Once an Initial Determination is issued, assuming no party has appealed, the taxpayer will owe the amount of any underpayment of taxes or is eligible for a refund of any taxes paid, along with interest at the rate provided by law.
County taxes for the year under appeal may be obtained from the office of county trustee. City taxes (if any) may be obtained from the city collecting official, who may be either the city treasurer, city recorder, or the county trustee, who sometimes also serves as the city tax collector.
The interest rate applicable to taxes under appeal is the composite prime rate published by the Federal Reserve Board, minus two points. (available below).
Organizations that are IRS 501(c) (3) exempt are not automatically exempt from Tennessee state property taxes. Qualifying organizations seeking a property tax exemption should file an exemption application with the State Board of Equalization.
Appeal to an administrative law judge:
An organization may appeal an Initial Determination to an Administrative Law Judge by filing an online appeal.
Once an appeal has been properly filed with the office of the State Board of Equalization the exemption application, Initial Determination, and entire application file will be forwarded to an administrative law judge for review and a hearing. While there is no specific timeframe for the scheduling of hearings before an administrative law judge, the taxpayer and county assessor will receive a notice approximately thirty (30) days in advance of any scheduled hearing.
An Initial Decision and Order regarding a taxpayer's appeal will be issued by the administrative judge within ninety (90) days of the hearing. A taxpayer has thirty (30) days from the date of the Initial Decision & Order to appeal to the Assessment Appeals Commission; otherwise the appeal becomes the final decision of the State Board of Equalization.

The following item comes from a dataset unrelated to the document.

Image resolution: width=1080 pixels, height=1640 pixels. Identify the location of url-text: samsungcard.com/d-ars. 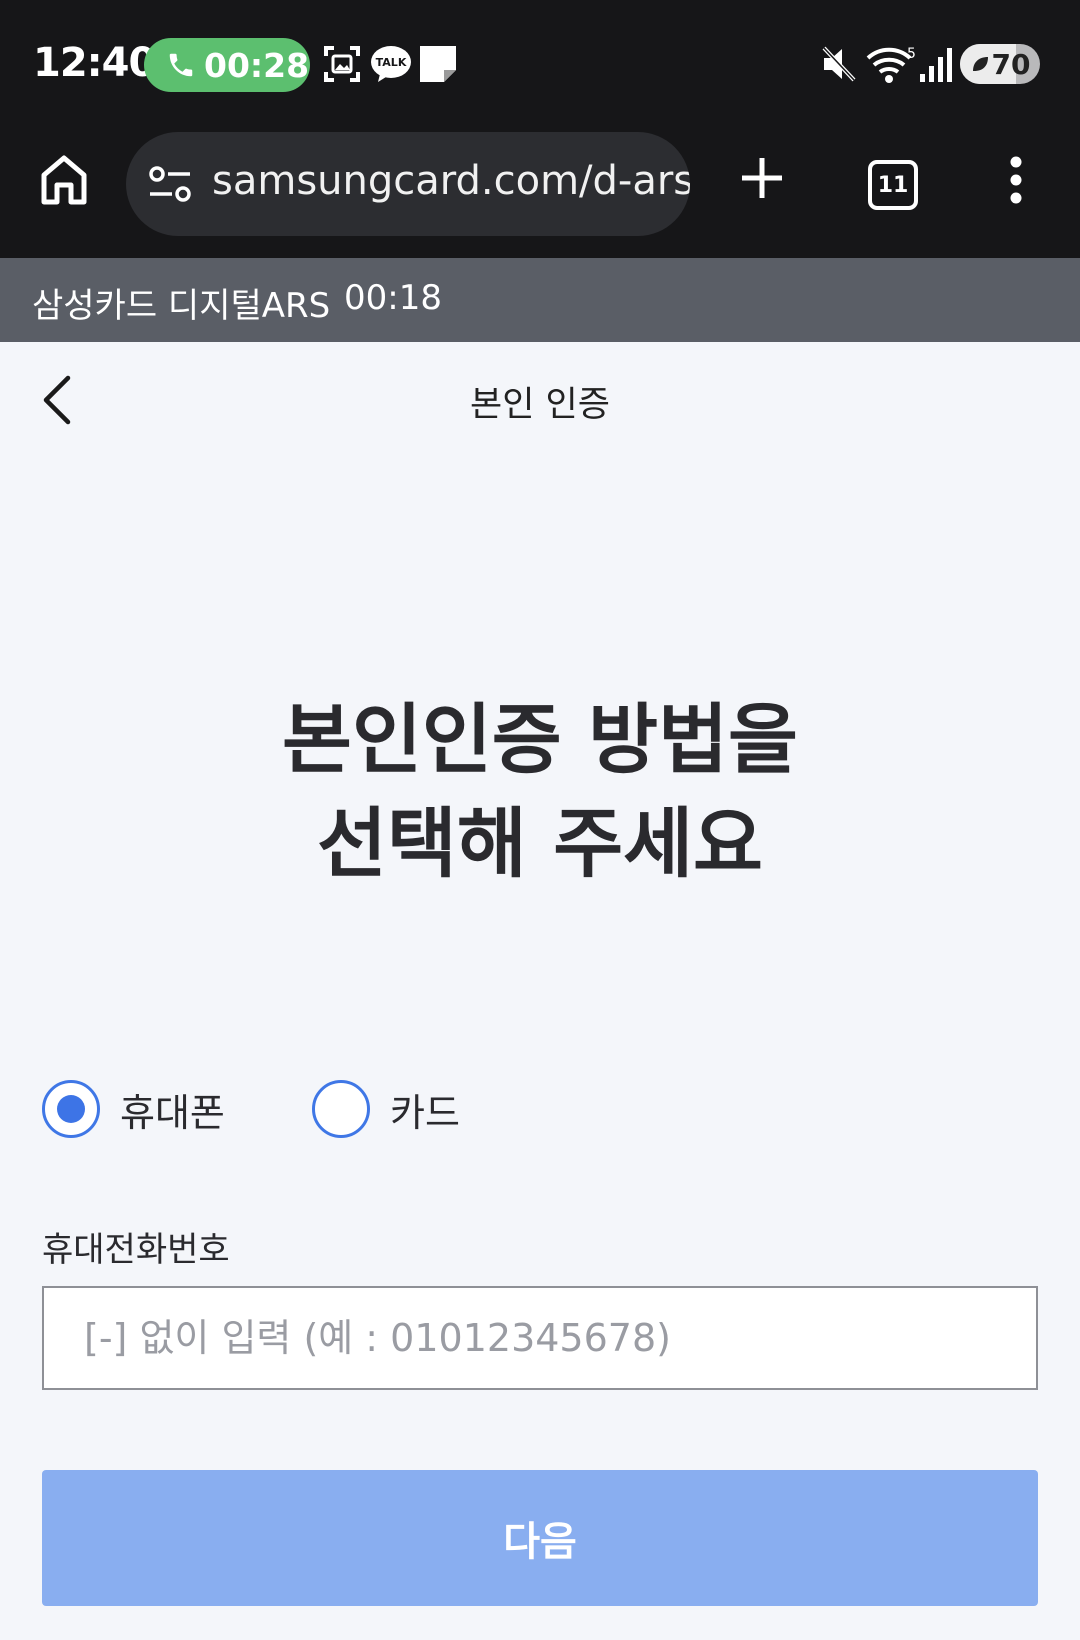
(451, 181).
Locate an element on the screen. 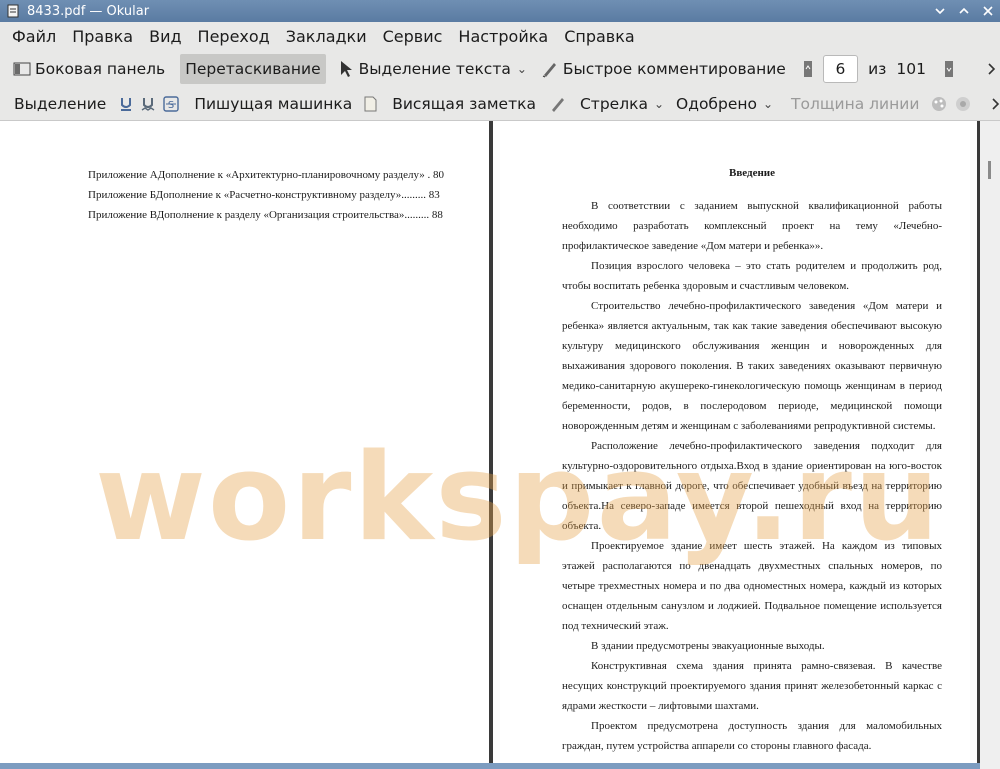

Should an organization disagree with the Initial Decision and Order of the administrative law judge, the organization may appeal to the Assessment Appeals Commission. The Assessment Appeals Commission is a panel of three or more experienced property tax professionals who may affirm the decision of the administrative law judge or remand the case for further proceedings. The Assessment Appeals Commission may reverse or modify the decision if the rights of the petitioner have been prejudiced because the administrative findings, inferences, conclusions, or decisions are:
- In violation of constitutional or statutory provisions;
- Made upon unlawful procedure;
- Arbitrary and capricious or characterized by abuse of discretion or clearly unwarranted exercise of discretion; or
- Unsupported by evidence that is both substantial and material in light of the entire record.
The Assessment Appeals Commission will issue a Final Decision & Order within ninety (90) days of its hearing. If the State Board of Equalization does not elect to review the decision of the commission the decision becomes the final decision of the State Board of Equalization forty-five (45) days after it is entered.
The State Board of Equalization:
A party who desires the State Board of Equalization to review a decision of the Assessment Appeals Commission must file a written petition with the Executive Secretary of the State Board within fifteen (15) days from date of the Final Decision & Order. Review by the State Board of Equalization is permissive and not guaranteed. Parties who petition for review by the board will be notified if their petition is granted.
A taxpayer wishing for judicial review of a final action of the State Board of Equalization must file a petition in the county where the disputed assessment was made or in an appropriate chancery court within sixty (60) days from when the order of the State Board of Equalization becomes final.